▸ **Work to be completed**
Search the lines of the records for the word "accomplish", and copy every line that has it.

▸ **Records shown**
# # #

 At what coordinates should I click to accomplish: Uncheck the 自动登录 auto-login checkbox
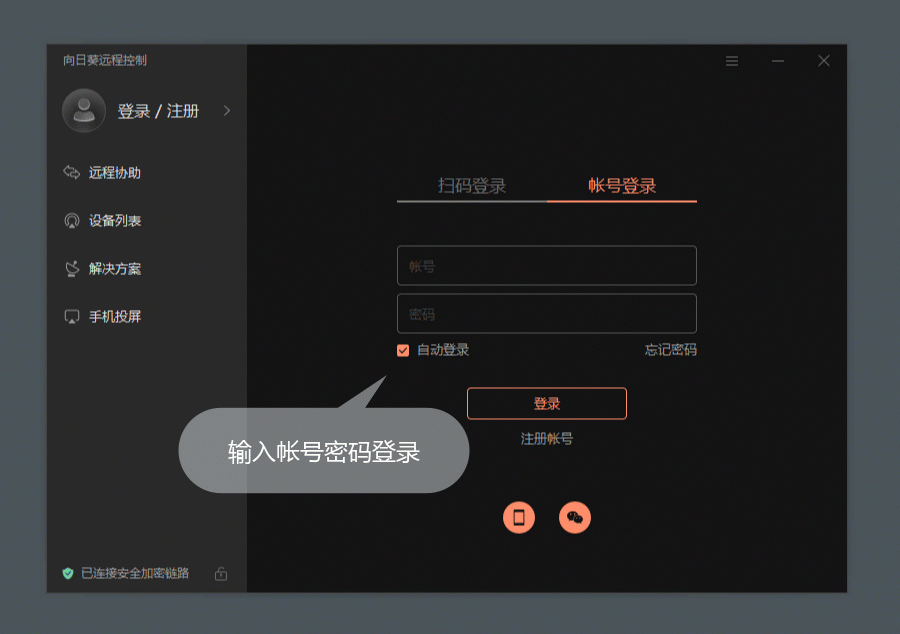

# # #

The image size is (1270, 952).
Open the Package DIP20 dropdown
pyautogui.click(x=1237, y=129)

# # #

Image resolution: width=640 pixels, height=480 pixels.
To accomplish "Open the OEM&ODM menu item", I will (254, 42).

# # #

▸ **Your response**
 At what coordinates should I click to accomplish: Uncheck the 自动登录 auto-login checkbox
To accomplish "Open the OEM&ODM menu item", I will (254, 42).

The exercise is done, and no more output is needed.